People's United Financial, Inc. (NasdaqGS:PBCT) entered into an agreement to acquire United Financial Bancorp, Inc. (NasdaqGS:UBNK) for approximately $750 million on July 15, 2019. Under the terms of the agreement, United Financial Bancorp, Inc. shareholders will receive 0.875 shares of People's United Financial, Inc. (NasdaqGS:PBCT) stock for each share held. The transaction is valued at $14.74 per United Financial Bancorp, Inc. share, based on the closing price of People's United Financial, Inc.'s common stock on July 12, 2019. At the effective time, stock option of United Financial, whether or not then vested or free of conditions to payment, shall be cancelled and converted into the right to receive a number of shares of People's United common stock equal to the quotient of (i) the product of (A) the number of shares of United Financial common stock subject to such option, multiplied by (B) the excess, if any, of the per share stock consideration over the exercise price per share of such option, divided by People's United's share closing price. Each performance-based restricted stock unit (PSU) of United Financial and each other outstanding equity-based award shall be cancelled and converted into the right to receive a number of shares of People's United common stock equal to the product of the number of shares of United Financial subject to such PSU or equity-based award, multiplied by the exchange ratio. Upon closing, People's United Financial, Inc. will hold 90% of the combined entity while United Financial Bancorp, Inc. will hold 10%. Following the merger, United Bank, a wholly owned subsidiary of United Financial, will merge with and into People's United Bank, National Association, a wholly owned subsidiary of People's United, with People's United Bank, National Association surviving.

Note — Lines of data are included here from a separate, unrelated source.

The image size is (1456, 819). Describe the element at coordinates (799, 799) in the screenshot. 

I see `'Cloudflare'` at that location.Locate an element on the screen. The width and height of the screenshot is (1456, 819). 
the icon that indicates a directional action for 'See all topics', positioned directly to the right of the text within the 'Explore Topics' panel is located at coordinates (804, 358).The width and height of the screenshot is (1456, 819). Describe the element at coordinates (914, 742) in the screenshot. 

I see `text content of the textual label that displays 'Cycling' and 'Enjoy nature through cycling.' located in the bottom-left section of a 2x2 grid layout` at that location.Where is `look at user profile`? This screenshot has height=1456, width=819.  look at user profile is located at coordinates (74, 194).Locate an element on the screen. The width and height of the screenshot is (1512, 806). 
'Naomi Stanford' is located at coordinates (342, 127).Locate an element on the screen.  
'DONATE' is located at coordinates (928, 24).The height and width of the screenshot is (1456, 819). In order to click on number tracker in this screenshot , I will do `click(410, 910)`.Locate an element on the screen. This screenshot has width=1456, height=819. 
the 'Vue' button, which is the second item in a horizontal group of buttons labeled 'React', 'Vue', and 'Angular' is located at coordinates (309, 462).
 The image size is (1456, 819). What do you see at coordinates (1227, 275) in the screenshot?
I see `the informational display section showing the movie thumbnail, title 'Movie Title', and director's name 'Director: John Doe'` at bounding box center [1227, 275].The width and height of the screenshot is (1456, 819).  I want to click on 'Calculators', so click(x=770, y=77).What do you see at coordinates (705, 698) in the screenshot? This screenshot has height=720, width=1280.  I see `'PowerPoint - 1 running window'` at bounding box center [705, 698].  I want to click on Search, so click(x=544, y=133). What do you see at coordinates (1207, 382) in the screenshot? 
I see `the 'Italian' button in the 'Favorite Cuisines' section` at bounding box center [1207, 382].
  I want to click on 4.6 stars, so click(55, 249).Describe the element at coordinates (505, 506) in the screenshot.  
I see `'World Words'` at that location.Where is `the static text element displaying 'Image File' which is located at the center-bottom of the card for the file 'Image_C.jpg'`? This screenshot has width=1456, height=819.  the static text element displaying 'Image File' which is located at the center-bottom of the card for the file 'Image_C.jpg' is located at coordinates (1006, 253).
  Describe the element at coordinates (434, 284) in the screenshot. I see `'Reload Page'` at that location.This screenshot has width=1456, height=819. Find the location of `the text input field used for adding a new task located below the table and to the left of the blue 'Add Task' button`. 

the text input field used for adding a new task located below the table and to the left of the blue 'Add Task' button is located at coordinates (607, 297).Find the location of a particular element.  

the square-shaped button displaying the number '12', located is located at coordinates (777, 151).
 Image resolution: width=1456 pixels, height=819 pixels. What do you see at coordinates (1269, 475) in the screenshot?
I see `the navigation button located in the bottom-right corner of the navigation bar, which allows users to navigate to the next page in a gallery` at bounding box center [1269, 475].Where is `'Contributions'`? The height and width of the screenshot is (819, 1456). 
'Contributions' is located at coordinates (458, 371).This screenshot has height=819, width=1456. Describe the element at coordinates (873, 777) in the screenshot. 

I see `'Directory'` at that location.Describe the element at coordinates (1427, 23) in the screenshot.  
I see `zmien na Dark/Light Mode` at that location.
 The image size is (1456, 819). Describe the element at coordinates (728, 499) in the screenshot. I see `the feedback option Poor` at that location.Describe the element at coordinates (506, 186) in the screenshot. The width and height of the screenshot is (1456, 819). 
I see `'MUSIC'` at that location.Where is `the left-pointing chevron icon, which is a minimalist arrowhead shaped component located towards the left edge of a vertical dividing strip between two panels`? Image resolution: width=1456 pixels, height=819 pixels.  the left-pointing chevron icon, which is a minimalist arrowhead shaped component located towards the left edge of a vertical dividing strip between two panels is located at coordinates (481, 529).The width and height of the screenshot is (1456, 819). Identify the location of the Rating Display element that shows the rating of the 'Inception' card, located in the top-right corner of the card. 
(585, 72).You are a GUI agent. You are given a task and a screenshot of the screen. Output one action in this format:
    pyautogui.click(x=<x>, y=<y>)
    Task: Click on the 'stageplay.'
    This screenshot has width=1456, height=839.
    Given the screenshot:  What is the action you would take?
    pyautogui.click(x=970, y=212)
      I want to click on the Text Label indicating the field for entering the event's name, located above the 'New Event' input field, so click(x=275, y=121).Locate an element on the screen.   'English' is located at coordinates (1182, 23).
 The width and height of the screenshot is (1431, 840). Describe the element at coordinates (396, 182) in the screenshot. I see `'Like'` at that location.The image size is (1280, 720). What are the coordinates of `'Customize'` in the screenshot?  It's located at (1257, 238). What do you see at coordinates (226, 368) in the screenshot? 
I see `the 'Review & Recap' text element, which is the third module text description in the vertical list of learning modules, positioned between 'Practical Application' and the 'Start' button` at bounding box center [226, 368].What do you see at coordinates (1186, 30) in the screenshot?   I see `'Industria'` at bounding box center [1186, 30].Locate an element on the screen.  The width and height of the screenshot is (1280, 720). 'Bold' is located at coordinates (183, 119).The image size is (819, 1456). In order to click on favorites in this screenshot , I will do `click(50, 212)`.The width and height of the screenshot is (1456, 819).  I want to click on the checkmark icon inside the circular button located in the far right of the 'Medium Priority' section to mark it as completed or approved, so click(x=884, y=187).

The merger agreement provides that a termination fee of $28.28 million will be payable by United Financial to People's United upon termination of the agreement under certain circumstances. Completion of the transaction is subject to the receipt of regulatory approvals including the approval of the Board of Governors of the Federal Reserve System, the Office of the Comptroller of the Currency and the State of Connecticut Department of Banking, approval of shareholders of United Financial, authorization for listing on NASDAQ Global Select Market of the shares of People's United to be issued in the merger, the effectiveness of the registration statement on Form S-4 for the People's United common stock to be issued in the merger, People's United and United Financial having received the written opinion from Simpson Thacher & Bartlett LLP and Sullivan & Cromwell LLP respectively, to the effect that the merger will be treated as a reorganization within the meaning of Section 368(a) of the Code. The Board of Directors of United Financial received an opinion of Sandler O'Neill & Partners, LP to the effect that, the exchange ratio in the merger is fair from a financial point of view to the holders of common stock of United Financial. The transaction has been unanimously approved by Boards of Directors of People's United and United Financial. The Board of United Financial Bancorp, Inc. recommends shareholders to vote in favor of the transaction in a meeting expected on October 22, 2019. As of September 5, 2019, the registration statement became effective. As of October 11, 2019, all requisite regulatory approvals and waivers necessary to complete the merger were obtained.

The transaction is expected to close during the fourth quarter of 2019. As of October 11, 2019, consummation of the merger is expected to be effective on November 1, 2019. People's United Financial, Inc. expects the transaction to be $0.07 accretive to earnings per common share based on fully phased-in cost savings, with a tangible book value earn-back of approximately 2.3 years and an IRR of approximately 18%. Frank Cicero, Jordan Banov, Roger Wang, Dan Gerard and Jack Parkhurst of Keefe, Bruyette & Woods, Inc. acted as financial advisors and Lee Meyerson, Johanna Mayer, Lauren Kim, Adam Cohen, Spencer Sloan, Jeannine McSweeney, Jason Fixelle, Jonathan Goldstein and Sarah Katz of Simpson Thacher & Bartlett LLP acted as legal advisors for People's United Financial, Inc. Brian Sterling and Jon Doyle of Sandler O'Neill & Partners acted as financial advisors and fairness opinion provider and C. Andrew Gerlach, Marc Treviño, Eric Wang and Mehdi Ansari of Sullivan & Cromwell LLP acted as legal advisors for United Financial Bancorp, Inc. Frank Cicero, Jordan Banov, Roger Wang of Stifel Financial Corp. (NYSE:SF) acted as financial advisors to People's United. Morrow Sodali LLC acted as proxy solicitor for United Financial Bancorp, Inc. and will receive a fee of $15,000 for its services. RP Financial, LC acted as financial advisor for United Financial Bancorp, Inc. United Financial has agreed to pay Sandler O'Neill a transaction fee in an amount equal to 1.00% of the aggregate merger consideration, which transaction fee is contingent upon the closing of the merger. At the time of announcement of the merger, Sandler O'Neill's transaction fee was approximately $7.5 million. Sandler O'Neill also received a $0.5 million fee upon rendering its fairness opinion to United Financial's board of directors. Computershare, Inc. acted as the transfer agent and registrar to People's United.